Cette décision a été applaudie par plusieurs personnalités sportives, parmi lesquelles la superstar de la NBA LeBron James, dont l'association "More Than A Vote" (plus qu'un vote) vise à encourager le vote des Noirs et à faciliter leur accès aux urnes. "Je suis fier de faire partie de la famille de la MLB aujourd'hui", a tweeté celui qui est récemment devenu actionnaire minoritaire des Red Sox de Boston.

Conjointement à la décision prise par la MLB, une autre action a été menée dans le monde du golf et traduit bien la prise de conscience qui est en train de s'opérer aux États-Unis. La National Black Justice Coalition, un groupe de défense des droits civiques des Noirs, a ainsi exhorté les organisateurs du Masters d'Augusta, situé en Géorgie, à délocaliser, là aussi, l'évènement. 

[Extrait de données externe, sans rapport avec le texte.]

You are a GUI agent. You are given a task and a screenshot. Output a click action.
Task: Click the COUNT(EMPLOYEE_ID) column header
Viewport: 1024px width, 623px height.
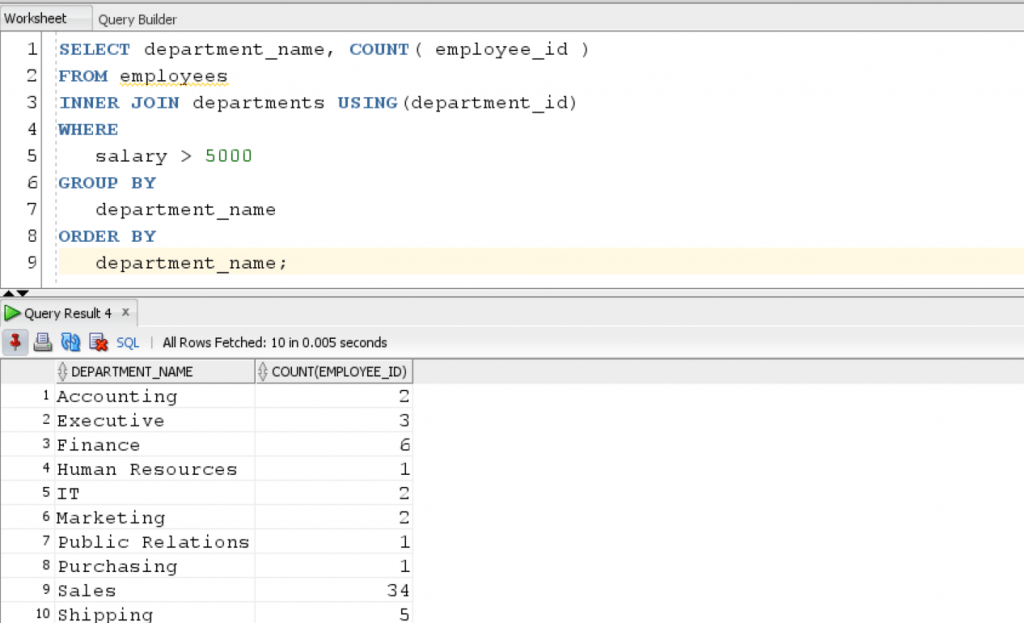coord(340,372)

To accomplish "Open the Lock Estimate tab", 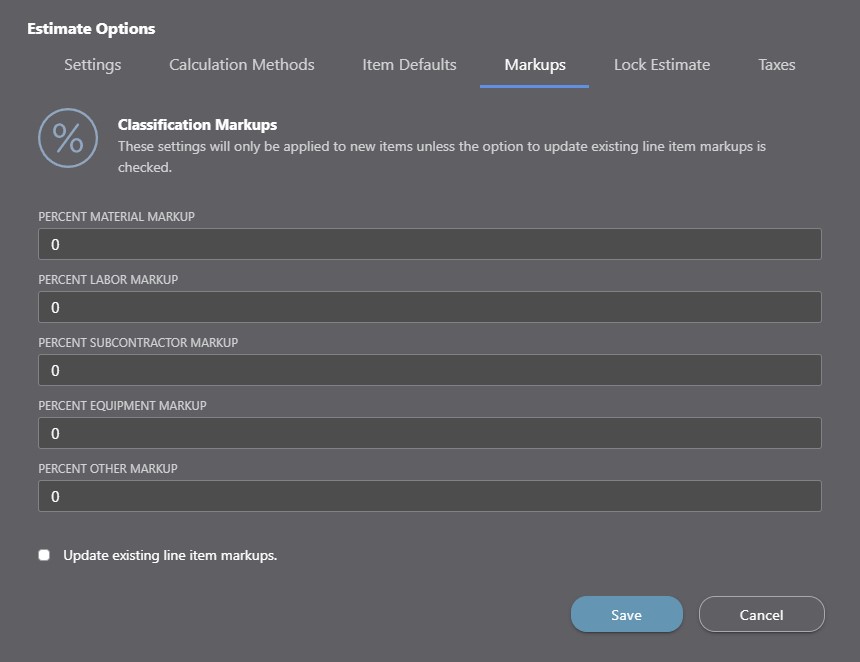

"La nouvelle loi restreignant l’accès au vote est conçue pour revenir en arrière sur les droits civiques et faire que les électeurs noirs et pauvres de Géorgie redeviennent des citoyens de seconde zone", a ainsi déclaré David J. Johns, directeur exécutif de la National Black Justice Coalition. "Le PGA Tour et le Masters se sont engagés à diversifier le golf et à lutter contre les inégalités raciales dans ce pays, nous attendons d’eux qu’ils dénoncent la nouvelle loi et prennent des mesures".

Un écho national 

Il est sans doute trop tard pour que le Masters, qui doit se dérouler du 5 au 11 avril prochain, accède à cette demande. Pourtant, l'USPGA, la fédération américaine de Golf, a récemment prouvé qu'elle savait elle aussi prendre des mesures fortes en annonçant, après les émeutes survenues au Capitole durant l'élection présidentielle, que le championnat PGA 2022 n'aurait pas lieu sur les terres de Donald Trump. 

Ces décisions, centrées sur une loi en Géorgie, prouvent que les lignes bougent. Elles trouvent en tout cas un écho national dans l'annonce faite il y a trois jours par le Comité olympique américain autorisant, durant les sélections pour les Jeux de Tokyo, tous les athlètes US à s'agenouiller ou à brandir le poing pendant l'hymne national pour soutenir les efforts de justice raciale.